**Exercise objective:**
Starting with the line that has "The width and height of the screenshot is (1231, 692).", retype each line down to the end of the entries below, without leaving any out or adding any.

Data records:
Segment Open

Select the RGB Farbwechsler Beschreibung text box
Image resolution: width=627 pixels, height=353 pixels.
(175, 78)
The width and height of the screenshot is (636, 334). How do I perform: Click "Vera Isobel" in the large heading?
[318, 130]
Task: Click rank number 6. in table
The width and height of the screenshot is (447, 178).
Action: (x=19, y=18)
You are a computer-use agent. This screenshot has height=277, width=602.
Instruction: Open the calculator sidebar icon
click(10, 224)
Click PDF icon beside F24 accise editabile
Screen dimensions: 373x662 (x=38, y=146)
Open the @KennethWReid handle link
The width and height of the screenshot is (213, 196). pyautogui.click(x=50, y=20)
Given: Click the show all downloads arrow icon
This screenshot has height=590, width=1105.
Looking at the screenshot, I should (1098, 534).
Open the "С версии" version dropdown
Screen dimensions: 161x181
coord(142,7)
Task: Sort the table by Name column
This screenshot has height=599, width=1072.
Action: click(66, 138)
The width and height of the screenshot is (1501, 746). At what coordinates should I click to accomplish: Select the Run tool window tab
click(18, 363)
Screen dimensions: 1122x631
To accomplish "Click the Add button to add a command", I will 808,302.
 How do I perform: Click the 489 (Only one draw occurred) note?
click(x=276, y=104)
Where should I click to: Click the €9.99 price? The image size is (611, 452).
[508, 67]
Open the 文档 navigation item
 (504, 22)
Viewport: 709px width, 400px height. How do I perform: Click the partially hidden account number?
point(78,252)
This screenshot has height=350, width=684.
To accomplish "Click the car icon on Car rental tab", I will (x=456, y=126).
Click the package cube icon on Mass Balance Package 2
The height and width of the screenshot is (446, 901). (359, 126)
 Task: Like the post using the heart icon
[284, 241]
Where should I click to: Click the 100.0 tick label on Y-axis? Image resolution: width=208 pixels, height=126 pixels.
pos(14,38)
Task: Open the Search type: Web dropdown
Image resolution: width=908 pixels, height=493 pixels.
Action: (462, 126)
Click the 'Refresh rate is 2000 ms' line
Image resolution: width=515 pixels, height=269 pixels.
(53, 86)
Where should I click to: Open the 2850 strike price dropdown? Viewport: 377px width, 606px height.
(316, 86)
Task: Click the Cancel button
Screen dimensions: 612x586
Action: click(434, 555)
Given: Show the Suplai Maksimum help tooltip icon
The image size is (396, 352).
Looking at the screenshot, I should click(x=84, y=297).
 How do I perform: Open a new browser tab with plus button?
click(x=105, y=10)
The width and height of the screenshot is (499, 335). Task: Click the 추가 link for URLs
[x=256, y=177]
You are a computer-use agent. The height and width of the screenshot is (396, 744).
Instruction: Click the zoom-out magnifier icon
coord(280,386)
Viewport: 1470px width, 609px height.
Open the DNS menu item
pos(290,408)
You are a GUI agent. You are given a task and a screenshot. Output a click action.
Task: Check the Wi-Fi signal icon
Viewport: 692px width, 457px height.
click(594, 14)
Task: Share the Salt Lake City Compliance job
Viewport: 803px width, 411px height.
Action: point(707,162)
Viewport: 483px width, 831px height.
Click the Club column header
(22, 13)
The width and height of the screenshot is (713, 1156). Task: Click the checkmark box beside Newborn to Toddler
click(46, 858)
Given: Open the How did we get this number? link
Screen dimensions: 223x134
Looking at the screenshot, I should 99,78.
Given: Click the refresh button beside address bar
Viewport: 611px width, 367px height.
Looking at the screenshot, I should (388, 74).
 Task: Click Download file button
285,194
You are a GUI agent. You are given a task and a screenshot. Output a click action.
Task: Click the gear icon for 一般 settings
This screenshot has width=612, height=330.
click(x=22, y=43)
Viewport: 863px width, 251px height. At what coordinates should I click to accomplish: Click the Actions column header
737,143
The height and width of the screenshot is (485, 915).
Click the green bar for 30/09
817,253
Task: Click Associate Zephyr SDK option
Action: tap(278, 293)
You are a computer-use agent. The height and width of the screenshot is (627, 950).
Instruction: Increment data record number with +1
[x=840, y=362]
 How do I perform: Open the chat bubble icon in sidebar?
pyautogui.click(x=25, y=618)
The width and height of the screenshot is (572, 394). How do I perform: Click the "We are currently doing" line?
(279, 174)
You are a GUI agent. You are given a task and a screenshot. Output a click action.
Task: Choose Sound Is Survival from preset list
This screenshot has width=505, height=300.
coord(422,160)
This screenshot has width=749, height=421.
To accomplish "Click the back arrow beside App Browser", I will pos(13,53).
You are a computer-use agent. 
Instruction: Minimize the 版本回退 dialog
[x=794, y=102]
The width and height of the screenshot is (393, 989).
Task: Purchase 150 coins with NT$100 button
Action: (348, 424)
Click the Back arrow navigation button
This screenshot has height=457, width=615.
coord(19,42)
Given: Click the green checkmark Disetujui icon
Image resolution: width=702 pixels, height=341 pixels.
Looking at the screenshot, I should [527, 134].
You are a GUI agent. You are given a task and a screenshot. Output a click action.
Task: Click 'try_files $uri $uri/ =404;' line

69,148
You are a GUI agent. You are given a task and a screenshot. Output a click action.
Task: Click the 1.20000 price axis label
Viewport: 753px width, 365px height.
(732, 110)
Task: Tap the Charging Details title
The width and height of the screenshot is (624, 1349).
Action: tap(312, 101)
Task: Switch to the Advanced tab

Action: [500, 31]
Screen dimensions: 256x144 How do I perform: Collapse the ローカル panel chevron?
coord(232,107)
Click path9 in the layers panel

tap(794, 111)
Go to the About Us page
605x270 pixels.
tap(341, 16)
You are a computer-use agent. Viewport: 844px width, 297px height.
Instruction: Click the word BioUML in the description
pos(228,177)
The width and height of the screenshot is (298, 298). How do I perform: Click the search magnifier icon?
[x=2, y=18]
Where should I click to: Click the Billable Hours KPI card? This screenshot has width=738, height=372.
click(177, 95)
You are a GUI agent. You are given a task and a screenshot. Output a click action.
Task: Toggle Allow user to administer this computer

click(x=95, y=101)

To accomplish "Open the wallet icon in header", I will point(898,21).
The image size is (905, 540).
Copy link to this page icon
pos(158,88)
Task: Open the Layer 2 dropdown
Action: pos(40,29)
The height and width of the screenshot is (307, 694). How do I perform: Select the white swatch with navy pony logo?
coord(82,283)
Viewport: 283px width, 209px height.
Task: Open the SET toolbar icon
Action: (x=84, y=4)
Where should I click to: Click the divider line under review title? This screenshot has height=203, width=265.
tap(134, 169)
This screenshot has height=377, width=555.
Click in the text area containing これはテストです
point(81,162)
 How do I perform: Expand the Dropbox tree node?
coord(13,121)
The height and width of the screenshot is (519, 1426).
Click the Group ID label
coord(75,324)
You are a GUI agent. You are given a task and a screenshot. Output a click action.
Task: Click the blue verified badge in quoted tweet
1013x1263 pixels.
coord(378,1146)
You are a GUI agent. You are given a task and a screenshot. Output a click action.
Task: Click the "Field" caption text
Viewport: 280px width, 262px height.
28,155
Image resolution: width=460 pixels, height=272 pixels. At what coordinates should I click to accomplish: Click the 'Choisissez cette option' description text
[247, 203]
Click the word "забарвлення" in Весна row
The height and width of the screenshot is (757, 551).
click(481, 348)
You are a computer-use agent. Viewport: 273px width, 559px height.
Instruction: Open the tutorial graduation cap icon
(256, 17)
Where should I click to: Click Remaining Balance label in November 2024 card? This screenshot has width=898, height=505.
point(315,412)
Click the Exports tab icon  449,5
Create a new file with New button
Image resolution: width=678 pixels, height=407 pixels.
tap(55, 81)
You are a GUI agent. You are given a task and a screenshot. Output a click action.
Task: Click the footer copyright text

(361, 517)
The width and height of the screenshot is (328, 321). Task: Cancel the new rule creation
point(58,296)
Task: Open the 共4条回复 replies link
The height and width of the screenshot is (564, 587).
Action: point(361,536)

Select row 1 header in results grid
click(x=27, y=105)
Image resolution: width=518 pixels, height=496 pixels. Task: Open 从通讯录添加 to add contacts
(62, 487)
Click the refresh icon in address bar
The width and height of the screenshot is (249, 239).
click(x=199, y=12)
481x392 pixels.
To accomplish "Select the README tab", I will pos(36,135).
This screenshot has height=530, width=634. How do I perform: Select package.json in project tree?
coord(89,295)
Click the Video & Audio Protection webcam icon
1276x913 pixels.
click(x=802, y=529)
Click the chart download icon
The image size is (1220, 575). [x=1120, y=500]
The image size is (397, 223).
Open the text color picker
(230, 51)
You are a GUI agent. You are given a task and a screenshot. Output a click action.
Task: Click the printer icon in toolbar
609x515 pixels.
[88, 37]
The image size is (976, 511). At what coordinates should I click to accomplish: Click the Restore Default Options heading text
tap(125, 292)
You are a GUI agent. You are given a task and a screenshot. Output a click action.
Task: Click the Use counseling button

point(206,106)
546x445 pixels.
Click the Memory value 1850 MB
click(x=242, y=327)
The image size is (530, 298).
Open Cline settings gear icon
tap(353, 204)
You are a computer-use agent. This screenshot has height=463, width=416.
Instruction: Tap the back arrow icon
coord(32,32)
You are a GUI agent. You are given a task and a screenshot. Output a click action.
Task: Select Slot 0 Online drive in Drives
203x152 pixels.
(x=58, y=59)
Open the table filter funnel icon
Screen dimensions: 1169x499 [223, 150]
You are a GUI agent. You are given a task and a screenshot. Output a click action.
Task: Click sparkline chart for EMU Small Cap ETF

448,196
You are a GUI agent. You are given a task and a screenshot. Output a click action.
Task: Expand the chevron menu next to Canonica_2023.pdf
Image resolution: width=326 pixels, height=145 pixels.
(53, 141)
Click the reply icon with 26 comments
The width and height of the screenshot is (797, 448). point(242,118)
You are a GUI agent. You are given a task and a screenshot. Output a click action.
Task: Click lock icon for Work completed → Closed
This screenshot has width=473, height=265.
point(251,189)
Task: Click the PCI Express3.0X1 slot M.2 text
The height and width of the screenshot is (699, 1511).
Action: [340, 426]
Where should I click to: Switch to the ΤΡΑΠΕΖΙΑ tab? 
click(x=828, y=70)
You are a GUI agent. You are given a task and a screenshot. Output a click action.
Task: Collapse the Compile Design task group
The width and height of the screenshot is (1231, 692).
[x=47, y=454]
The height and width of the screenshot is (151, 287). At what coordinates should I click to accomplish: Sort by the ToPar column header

Segment Closed

**Exercise output:**
The width and height of the screenshot is (1231, 692).
[x=47, y=454]
The height and width of the screenshot is (151, 287). At what coordinates should I click to accomplish: Sort by the ToPar column header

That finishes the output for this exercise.